Фима утром забежал к ним, дал триста долларов и сказал, что это все, надо уезжать в Россию и работать над новым циклом – кошки уже не канают, надо работать с собаками. Через день они съехали к Таниной подруге в Квинс, где прожили восемь месяцев на шее порядочной подруги в творческих судорогах художника, который или лежал на диване, или пил на Брайтоне с мужиками без художественных наклонностей. Они жалели его, слушали бред о Москве и давали доллар на метро. Лермонтова стала отчетливо осознавать, что ничем помочь не может, и засобиралась домой на Родину, помня, что и эта глава ее жизни завершилась на печальной ноте. Прилетев в Москву, она обрадовалась, залегла в Перове на неделю в постель и стала думать, что делать дальше. Сделала сто звонков всем знакомым, сообщила, что жива, и один звонок оказался результативным.

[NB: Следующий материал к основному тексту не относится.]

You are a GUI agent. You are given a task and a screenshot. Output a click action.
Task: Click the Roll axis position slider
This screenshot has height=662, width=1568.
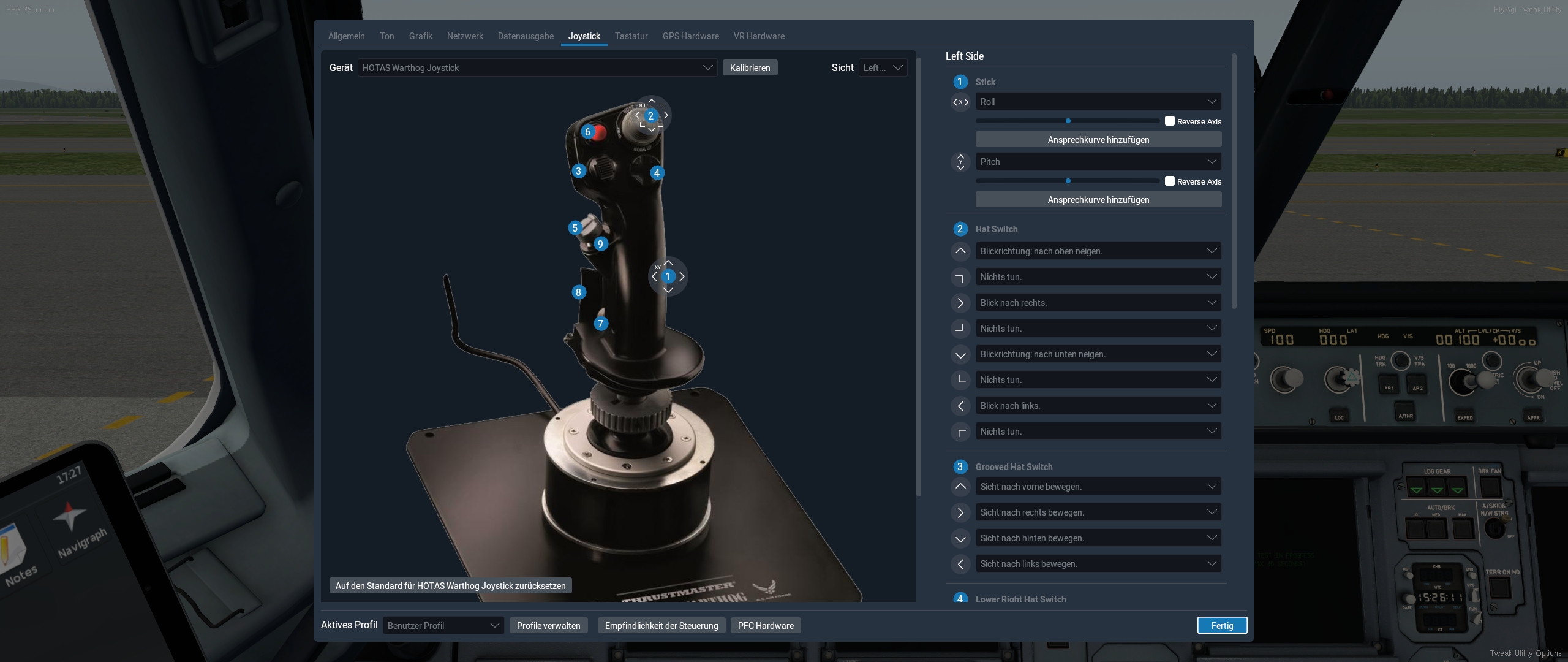click(1068, 121)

Знакомая подруга, работавшая на радиостанции для геев и лесбиянок, предложила ей в ночном эфире говорить с ними об их проблемах и ставить музыку определенной ориентации. Попробовала несколько раз, ее взяли. Ей удавалась интонация сочувствия, и она стала популярной, ей писали письма, электронный адрес ее сайта трещал от фото и предложений руки, ног и других членов. В коридоре студии она увидела молодого человека с футляром. Она остановила его и завела с ним разговор: кто он, что играет? Мальчик был пухлым, хлопал ресницами и не понимал, чего хочет эта тетка. Тетка Лермонтова быстро уложила саксофониста в свою постель, и у нее одновременно образовался и муж, и сын. Он был нежным и бесконечно глупым юношей, весь свой ум он выдувал в саксофон, а остальное время смотрел DVD и курил на балконе. Лермонтова звонила ему каждый час, беспокоилась, как он там без нее, была ему и мамой, и папой, что для него, сироты, было нелишним. Мальчик был неконфликтный, без друзей и вредных привычек, дул в свою дудку. Таня пыталась его куда-нибудь воткнуть, но, увы, он был не Бутман; тогда она устроила его продавцом в ночной ларек, где он продавал пиво и жвачку. Днем он спал, вечером дул в саксофон и гладил свою маму-жену с нерастраченной нежностью сироты. Лермонтова купалась в его любви, как старая блядь на пенсии с молодым жеребцом. На душе было легко и светло, ее малыш толстел от обильной еды и внимания мамы Тани, записал альбом для саксофона с табуреткой – это был Танин креатив. Прокрутила несколько раз в эфире для геев его композиции, он получил работу в гей-клубе «Сладкая жизнь» и стал артистом, о чем и не мечтал. Беда пришла внезапно в виде чиновника префектуры, который отвечал за строительство в округе. Он был небедным дядей, семья жила в Германии без права переписки и возвращения на Родину. Чиновник в гей-клубе был в авторитете, его боялись, и он имел всех во все места. Глаз его упал на саксофониста, он стал его обхаживать, запутал и растлил душу несмышленышу. Мама у него уже была, он хотел папу и получил его. Папа забрал его к себе на дачу в Серебряный бор, где среди елок и берез он зажил как принц.
Малыш Тане не звонил, это было запрещено. Таня смирилась с этим, чиновник объяснил ей, что ему нужнее, и дал ей десятку на новую машину.
Все это мне рассказала она за одну ночь после двухлетнего необщения. Сильная, неутомимая, она до сих пор крутится как белка, работает как лошадь, не печалится, верит в себя и свою судьбу, ждет своего мужчину, не забывая всех тех, кто был с ней. Она любит их всех, как своих сыновей, общается с ними время от времени. Может быть, на взгляд других, ее жизнь – путанна и несчастна, но это не так. Ее счастье в них; она растворяется в мужчинах без остатка, без второго плана, падает в них, как в омут, и корабль ее все плывет и плывет!!!